Ive been looking into it, seeings as i'm going to have to do a lot of work in the attic, i would rather get all of the hot stuff done at once. I will be spraying in f-glass / cellulose insulation which i have calculated out to 10$ per bin (40 sq ft), and i will need approximately 40 bins , so a 400 dollar investment with free blower rental should get my house to a high R rating, to cope with these Houston summers.




but first i would like to address the radiant barrier potential.


I'm basing this off of this type of foil insulation. which a contractor pack of (50) 24"x48" sheets is 200$ at home depot. assuming i would need at LEAST 2 packs (if not 3) to do my attic, im looking atleast a 400$ investment. for what i have heard is a r-value of MAYBE 1.

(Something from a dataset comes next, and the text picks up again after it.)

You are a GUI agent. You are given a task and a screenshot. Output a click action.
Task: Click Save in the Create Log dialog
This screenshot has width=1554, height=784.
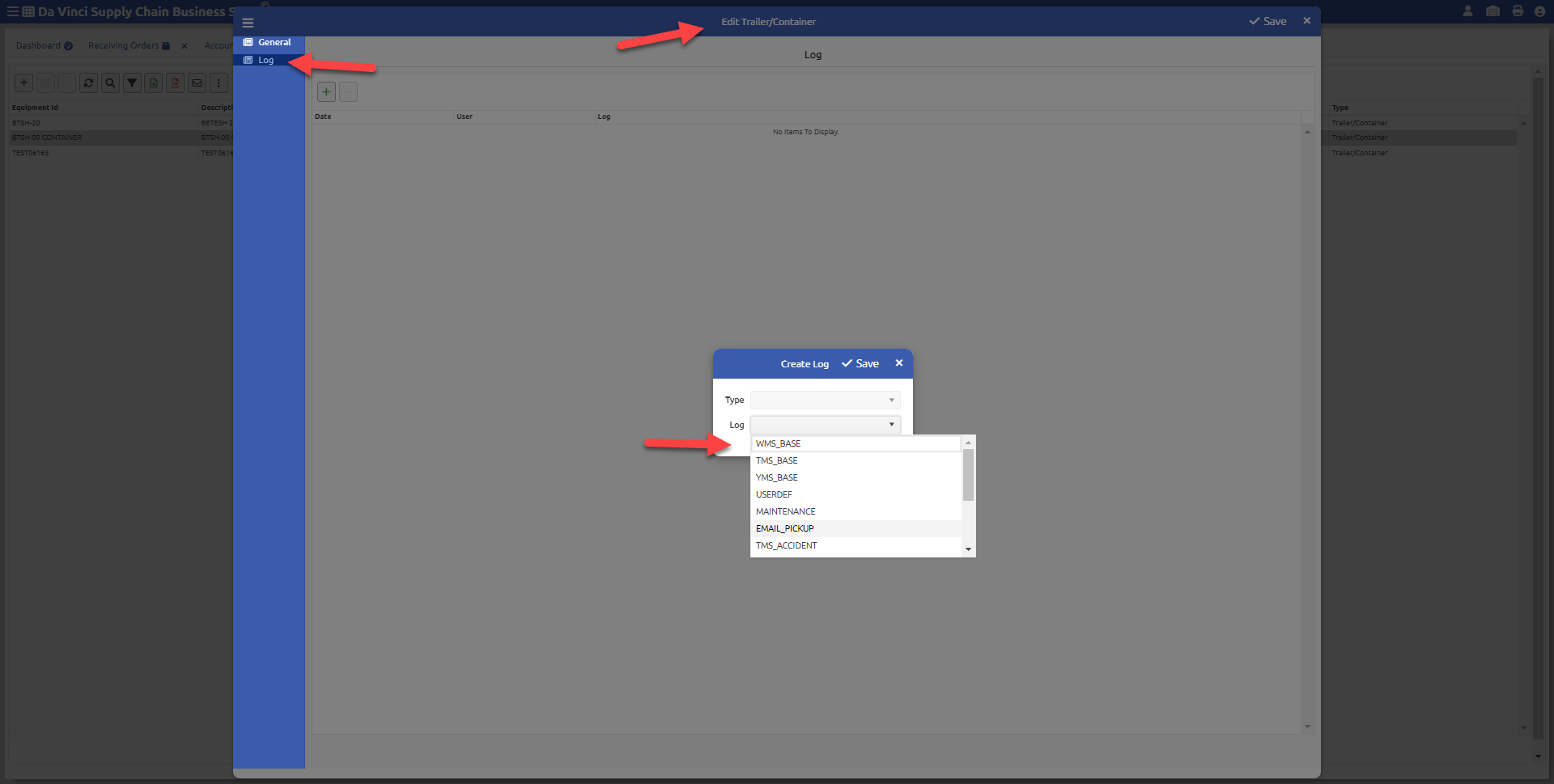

I understand there are several types of radiant barriers, but for this discussion, lets assume its the foil type.

Now I can understand the theory, that the aluminum "foil" backed insulation reflects alot of the heat rays back out. but when its put installed beneath the plywood, and overstacked shingles, what rays are really penetrating that far in.

mainly for the cost of the insulation, if you were to have houses, with identical R38 insulation sprayed in in the attic, and only one house had the radiant barrier installed.

identical houses, in identical correlation to the sun, would there be any notable difference? it seems like its extremely expensive (in comparisson) for a very little increase in cooling.

anyone have any input?

It almost seems like snake oil to me. it wont serve any purpose other than piece of mind.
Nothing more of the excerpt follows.